**Stated goal**
Please write out the data again, beginning at the line that has "How do I perform: Click the 上传头像 button?" and stopping after the line that has "point(152,96)". Replace "button" with "control" and keep everything else unchanged.

**Source data**
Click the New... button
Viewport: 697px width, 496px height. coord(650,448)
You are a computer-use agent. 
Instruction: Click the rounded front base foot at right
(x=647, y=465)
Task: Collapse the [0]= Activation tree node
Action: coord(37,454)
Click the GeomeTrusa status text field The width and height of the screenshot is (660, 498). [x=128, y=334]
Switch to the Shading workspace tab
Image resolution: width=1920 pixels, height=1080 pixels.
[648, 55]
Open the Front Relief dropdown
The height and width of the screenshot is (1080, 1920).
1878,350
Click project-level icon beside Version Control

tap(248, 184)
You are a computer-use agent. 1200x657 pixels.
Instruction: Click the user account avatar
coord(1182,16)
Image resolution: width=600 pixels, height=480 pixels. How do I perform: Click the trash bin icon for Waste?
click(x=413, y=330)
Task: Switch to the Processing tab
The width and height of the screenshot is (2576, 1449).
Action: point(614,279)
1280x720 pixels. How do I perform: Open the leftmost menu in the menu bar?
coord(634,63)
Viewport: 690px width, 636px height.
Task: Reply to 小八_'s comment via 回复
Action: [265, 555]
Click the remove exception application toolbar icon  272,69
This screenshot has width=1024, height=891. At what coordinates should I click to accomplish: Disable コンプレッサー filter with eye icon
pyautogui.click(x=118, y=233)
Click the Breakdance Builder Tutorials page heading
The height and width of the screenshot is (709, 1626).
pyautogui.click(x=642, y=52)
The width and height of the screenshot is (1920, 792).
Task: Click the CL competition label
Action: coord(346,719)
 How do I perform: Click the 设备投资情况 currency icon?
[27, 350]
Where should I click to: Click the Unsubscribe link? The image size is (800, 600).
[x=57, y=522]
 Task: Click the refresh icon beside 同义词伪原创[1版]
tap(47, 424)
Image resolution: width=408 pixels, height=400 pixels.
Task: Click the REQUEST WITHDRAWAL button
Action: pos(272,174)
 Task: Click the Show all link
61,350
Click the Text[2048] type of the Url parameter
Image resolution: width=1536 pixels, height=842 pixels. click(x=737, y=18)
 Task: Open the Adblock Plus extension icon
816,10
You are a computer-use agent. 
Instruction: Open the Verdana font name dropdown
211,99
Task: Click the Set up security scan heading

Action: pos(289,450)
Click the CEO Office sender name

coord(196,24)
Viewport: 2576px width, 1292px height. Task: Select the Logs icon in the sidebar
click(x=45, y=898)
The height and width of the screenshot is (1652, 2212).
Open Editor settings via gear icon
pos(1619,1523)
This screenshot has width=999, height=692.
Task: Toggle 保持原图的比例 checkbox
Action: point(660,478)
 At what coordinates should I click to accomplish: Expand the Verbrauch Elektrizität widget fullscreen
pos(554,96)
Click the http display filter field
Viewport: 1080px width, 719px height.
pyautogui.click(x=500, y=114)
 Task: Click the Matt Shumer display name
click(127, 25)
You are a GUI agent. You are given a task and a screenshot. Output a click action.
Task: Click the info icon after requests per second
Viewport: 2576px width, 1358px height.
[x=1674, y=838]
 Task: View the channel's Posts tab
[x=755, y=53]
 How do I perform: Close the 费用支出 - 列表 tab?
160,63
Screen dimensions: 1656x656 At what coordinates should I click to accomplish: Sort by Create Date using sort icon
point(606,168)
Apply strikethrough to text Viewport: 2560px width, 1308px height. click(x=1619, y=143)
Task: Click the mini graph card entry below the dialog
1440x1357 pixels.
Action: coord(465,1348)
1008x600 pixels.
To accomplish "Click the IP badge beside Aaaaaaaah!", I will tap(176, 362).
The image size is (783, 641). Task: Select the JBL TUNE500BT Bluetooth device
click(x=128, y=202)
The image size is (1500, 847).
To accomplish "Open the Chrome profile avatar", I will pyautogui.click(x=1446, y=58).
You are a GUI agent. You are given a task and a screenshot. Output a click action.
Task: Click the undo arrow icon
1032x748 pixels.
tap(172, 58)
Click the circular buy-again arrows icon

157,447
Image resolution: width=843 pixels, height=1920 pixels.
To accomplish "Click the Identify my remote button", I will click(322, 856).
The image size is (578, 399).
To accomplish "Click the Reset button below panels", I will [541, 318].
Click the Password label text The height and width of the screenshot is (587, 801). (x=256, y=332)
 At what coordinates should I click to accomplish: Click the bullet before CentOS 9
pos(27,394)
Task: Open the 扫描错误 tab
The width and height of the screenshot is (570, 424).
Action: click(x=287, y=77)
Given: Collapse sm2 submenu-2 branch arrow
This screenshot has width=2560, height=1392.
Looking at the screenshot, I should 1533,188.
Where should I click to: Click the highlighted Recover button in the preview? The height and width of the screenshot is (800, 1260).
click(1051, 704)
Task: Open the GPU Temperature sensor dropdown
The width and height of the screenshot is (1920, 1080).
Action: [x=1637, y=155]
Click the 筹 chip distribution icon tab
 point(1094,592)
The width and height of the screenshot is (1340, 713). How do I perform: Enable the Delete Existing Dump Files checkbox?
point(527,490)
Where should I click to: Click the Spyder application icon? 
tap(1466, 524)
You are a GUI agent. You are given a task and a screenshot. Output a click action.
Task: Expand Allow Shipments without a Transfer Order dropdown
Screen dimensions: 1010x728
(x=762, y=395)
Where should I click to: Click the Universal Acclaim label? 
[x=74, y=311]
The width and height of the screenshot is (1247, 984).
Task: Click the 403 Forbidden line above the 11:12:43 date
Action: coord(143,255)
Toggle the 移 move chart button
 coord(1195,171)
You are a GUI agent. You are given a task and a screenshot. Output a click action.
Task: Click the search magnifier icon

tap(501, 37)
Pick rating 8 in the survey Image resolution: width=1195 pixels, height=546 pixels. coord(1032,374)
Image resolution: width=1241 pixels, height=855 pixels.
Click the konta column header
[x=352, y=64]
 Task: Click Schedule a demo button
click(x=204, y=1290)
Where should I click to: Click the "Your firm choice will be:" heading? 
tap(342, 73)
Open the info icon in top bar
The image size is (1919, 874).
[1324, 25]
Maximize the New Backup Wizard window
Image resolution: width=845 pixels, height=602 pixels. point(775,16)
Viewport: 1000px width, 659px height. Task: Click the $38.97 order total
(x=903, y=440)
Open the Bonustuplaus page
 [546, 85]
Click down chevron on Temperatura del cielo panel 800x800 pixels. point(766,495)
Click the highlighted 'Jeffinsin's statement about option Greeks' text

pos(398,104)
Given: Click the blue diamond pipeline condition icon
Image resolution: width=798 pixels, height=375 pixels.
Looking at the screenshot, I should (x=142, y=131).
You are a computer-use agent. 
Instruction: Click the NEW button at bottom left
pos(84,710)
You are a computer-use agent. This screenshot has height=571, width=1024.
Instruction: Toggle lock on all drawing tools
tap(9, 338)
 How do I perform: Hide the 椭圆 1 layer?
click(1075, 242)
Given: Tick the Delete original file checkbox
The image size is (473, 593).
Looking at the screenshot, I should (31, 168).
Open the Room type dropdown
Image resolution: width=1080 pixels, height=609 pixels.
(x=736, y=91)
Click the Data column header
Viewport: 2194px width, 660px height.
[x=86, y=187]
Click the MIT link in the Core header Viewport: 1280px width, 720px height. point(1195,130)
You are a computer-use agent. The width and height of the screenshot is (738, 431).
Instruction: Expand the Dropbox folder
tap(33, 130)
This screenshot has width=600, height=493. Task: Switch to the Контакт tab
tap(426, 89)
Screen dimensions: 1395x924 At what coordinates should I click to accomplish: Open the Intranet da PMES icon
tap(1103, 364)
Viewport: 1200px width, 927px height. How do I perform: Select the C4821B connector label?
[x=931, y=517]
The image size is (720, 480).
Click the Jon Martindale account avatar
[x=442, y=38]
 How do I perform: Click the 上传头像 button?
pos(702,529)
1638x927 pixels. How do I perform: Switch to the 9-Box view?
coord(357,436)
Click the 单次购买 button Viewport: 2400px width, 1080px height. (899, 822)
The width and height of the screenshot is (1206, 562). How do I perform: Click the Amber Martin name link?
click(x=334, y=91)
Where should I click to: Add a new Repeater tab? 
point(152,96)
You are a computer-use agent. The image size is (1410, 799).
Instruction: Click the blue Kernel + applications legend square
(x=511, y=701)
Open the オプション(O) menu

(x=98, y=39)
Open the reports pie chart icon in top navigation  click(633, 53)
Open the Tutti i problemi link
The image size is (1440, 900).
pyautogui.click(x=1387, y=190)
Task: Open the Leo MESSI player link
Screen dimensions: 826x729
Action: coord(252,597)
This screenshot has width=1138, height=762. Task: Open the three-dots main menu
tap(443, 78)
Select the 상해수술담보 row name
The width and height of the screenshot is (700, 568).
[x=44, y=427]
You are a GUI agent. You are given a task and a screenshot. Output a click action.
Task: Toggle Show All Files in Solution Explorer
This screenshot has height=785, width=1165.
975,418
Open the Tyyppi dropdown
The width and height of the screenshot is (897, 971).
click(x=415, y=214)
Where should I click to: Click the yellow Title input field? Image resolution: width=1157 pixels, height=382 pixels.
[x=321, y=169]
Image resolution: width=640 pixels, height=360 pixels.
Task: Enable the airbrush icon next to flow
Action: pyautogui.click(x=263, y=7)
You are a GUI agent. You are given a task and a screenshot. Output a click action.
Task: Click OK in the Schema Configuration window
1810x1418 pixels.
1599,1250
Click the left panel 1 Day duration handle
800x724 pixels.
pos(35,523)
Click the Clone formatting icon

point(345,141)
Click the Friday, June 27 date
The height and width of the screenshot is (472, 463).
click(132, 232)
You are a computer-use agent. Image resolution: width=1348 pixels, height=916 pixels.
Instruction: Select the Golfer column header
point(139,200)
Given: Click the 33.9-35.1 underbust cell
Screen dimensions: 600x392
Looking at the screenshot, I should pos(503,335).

**Output for this exercise**
 How do I perform: Click the 上传头像 control?
pos(702,529)
1638x927 pixels. How do I perform: Switch to the 9-Box view?
coord(357,436)
Click the 单次购买 control Viewport: 2400px width, 1080px height. (899, 822)
The width and height of the screenshot is (1206, 562). How do I perform: Click the Amber Martin name link?
click(x=334, y=91)
Where should I click to: Add a new Repeater tab? 
point(152,96)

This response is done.